In a WPR Briefing from earlier this week, Nicolas Nagle discussed some of the tensions Germany’s Afghanistan deployment is causing within Chancellor Angela Merkel’s new coalition government. This Der Spiegel article offers some further detail, and suggests that there’s essentially open warfare between Foreign Minister Guido Westerwalle, who is hostile to any troop increase, and Defense Minister Theodor zu Guttenberg, who is pushing to add up to 2,000 more troops. This goes a long way to explaining why Germany insisted on waiting until the Afghanistan Conference in London later this month before responding to President Barack Obama’s call for more NATO troops. But there’s no guarantee it will have an answer by then, either. The article suggests that a compromise figure of 1,000 troops is possible, but far from certain.

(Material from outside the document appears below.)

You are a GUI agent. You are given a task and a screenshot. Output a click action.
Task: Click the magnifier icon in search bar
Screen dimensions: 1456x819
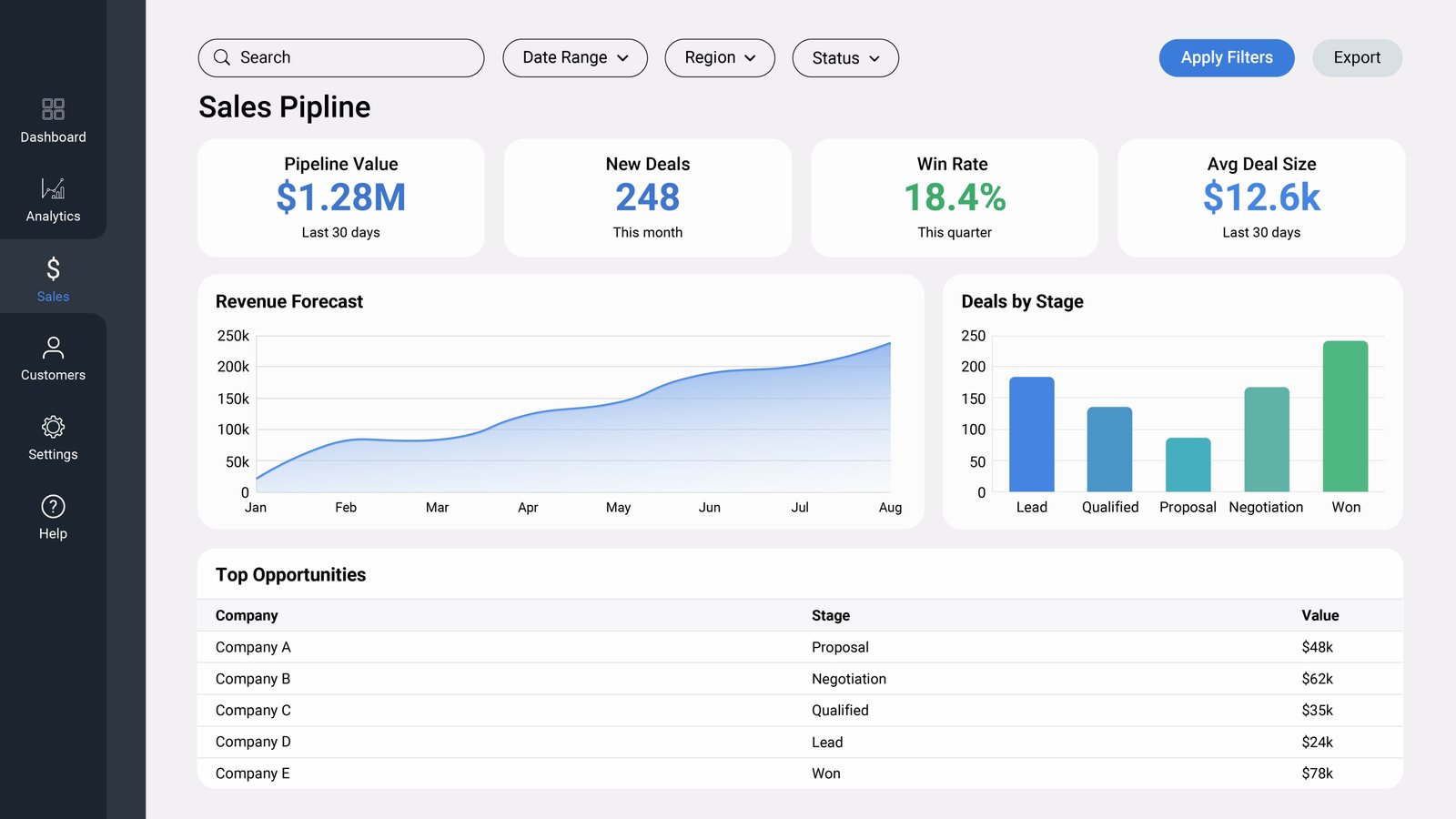pyautogui.click(x=221, y=57)
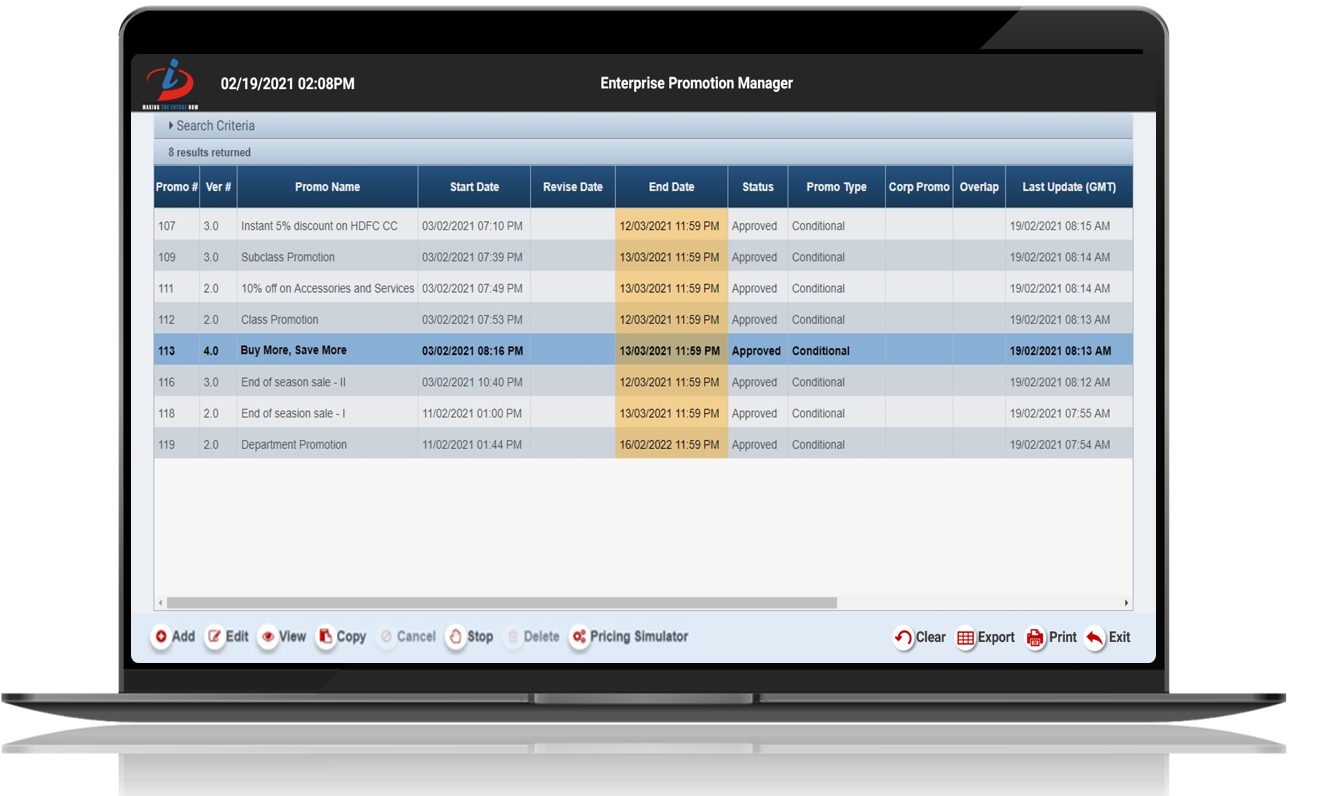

For an American perspective long primed by disparaging assessments of Germany’s contribution to the Afghan war, it helps to try to understand the view from Berlin. Merkel is essentially trying to balance the German government’s commitment to NATO and the U.S., a pillar of its post-war foreign and defense policy consensus, with the German people’s aversion to engaging in warfare, a pillar of its post-war politico-cultural identity. (For an insightful discussion of this dichotomy, I highly recommend the WPR feature issue, Germany: The Reluctant Power.) Combine that with popular opposition to the Afghan war in particular, and it becomes clear why any measures Merkel takes can only be token at best.

The irony here is that Germany — and NATO allies in general — are being asked to support a mission that aims, among other things, to install democracy in Afghanistan, at the cost of democracy, or at least democratic principles of consent, in Germany.